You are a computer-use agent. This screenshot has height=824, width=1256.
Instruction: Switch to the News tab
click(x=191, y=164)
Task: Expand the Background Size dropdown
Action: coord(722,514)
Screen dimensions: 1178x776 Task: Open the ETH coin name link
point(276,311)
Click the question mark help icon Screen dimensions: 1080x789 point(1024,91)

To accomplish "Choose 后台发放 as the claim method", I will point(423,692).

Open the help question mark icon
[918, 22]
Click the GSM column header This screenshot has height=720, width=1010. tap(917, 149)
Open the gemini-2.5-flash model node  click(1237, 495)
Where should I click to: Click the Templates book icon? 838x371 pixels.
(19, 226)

**WHAT IS BEING ASKED**
Each record must be returned exactly as it is written.

**REPLY TO THE EXERCISE**
You are a computer-use agent. This screenshot has height=824, width=1256.
Instruction: Switch to the News tab
click(x=191, y=164)
Task: Expand the Background Size dropdown
Action: coord(722,514)
Screen dimensions: 1178x776 Task: Open the ETH coin name link
point(276,311)
Click the question mark help icon Screen dimensions: 1080x789 point(1024,91)

To accomplish "Choose 后台发放 as the claim method", I will point(423,692).

Open the help question mark icon
[918, 22]
Click the GSM column header This screenshot has height=720, width=1010. tap(917, 149)
Open the gemini-2.5-flash model node  click(1237, 495)
Where should I click to: Click the Templates book icon? 838x371 pixels.
(19, 226)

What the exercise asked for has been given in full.